The whole favouriting system is so nice; a really great feature. I think it works especially well for people like me who don't really interact in real life with many people who appreciate knitting/knitted items; gives me that warm and fuzzy feeling anyway. Even though I'm sometimes a little baffled at people's tastes... I'm surprised that as many people have favourited my stuff as have done, because really, I'm not a particularly good knitter technically speaking. And my ideas of colour can be... well... weird.
Anyway, that's enough knitting blather. Back to the sock for a bit, and then I'll go and play with my poor languishing imaginary friends (ie. Anna shall attempt to write). And then, if I'm feeling game, I'll bolster myself with another cup to tea and go into battle against the Corporations Law reading... Let's hope I make it back alive...
Friday, April 11, 2008
Purging my poor little brain
Also, speaking of Boxing Day sales, why do I keep buying mohair yarns when I really don't like mohair very much at all? I can't seem to stop, and then they languish sadly in the stash for months while I glare at them and wonder what I was thinking. Maybe it's the pretty colours...

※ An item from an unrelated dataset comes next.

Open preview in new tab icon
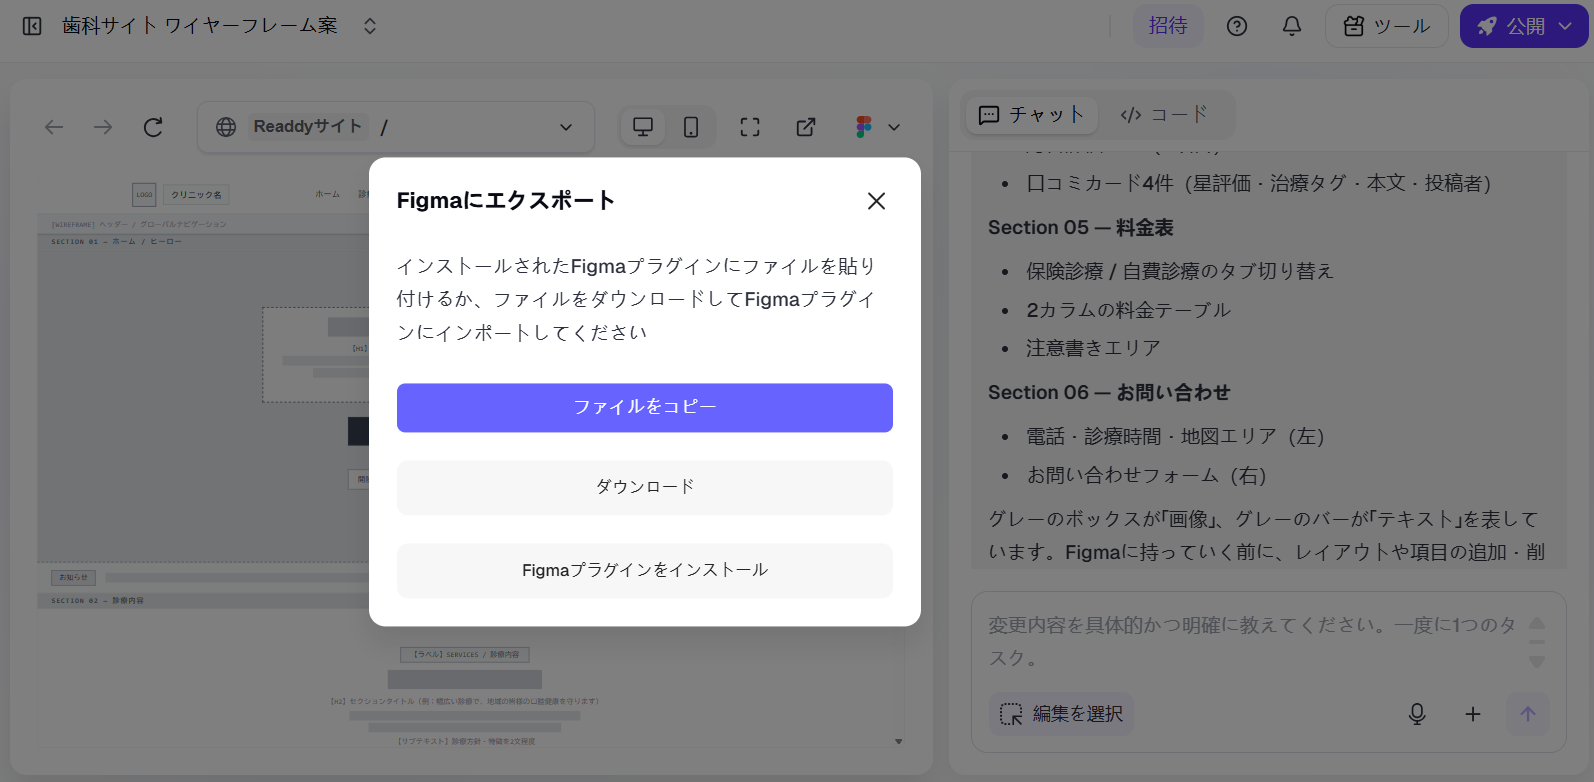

I've been reading a lot about yarn dyeing the last little while, so now I'm getting an itch. This may or may not have anything to do with the fact that I have a research essay proposal to write for next week... Stupid attention span. Thankfully, I'm prohibited by my current financial situation from progressing further down this particular path of procrastination; I can't justify buying yarn just to dye it (no, I mean REALLY can't justify it... this isn't the usual can't justify where really you can, this is a matter of choosing between yarn and meals with vegetables), and because I tend to go in for dark colours, none of the purposeless stuff in my stash will really cut it.
On that note, finally, my hoarding instinct pays off. The last month or so the financial situation here has been, well, kind of dire. But, even on days when there has been nothing (and I mean nothing) in my bank account, I still have plenty (and I mean plenty) of yarn to knit with. And so it bloody well should be!

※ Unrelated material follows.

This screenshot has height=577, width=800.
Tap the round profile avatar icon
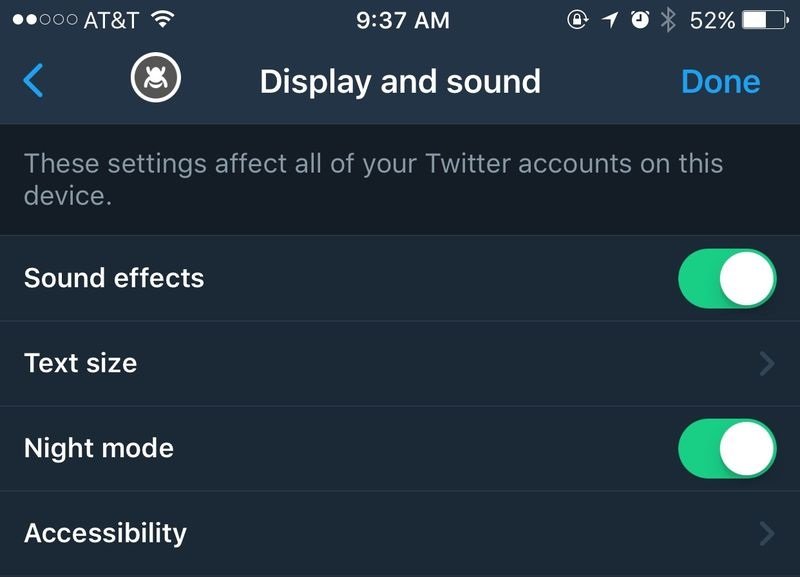pyautogui.click(x=155, y=76)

No, I have nothing particularly interesting to say, or any new blurry photos to post. Just the announcement about socks. And mohair. And rants about how it sucks to be broke.
I think I need another cup of tea.
Monday, April 7, 2008
Possibly still alive - haven't checked in a while...
Something that may or may not have come up in this blog is that not only do I like to knit and write (both not all that proficiently at times), but I'm also, well, a little bit (okay, a lot) odd. Kind of eccentric, would be the nice way of saying it. Anyway, the other day I'd just washed the socks in question and was trying to finish the drying process off in the small smattering of midday sunshine that the fickle gods of Melbourne weather were kind enough to bestow on us. It was only until a person walked by on the footpath and looked at me oddly that I realised that I was singing a song to the socks (a song all about socks and how great they were). Hmmm... Probably not healthy.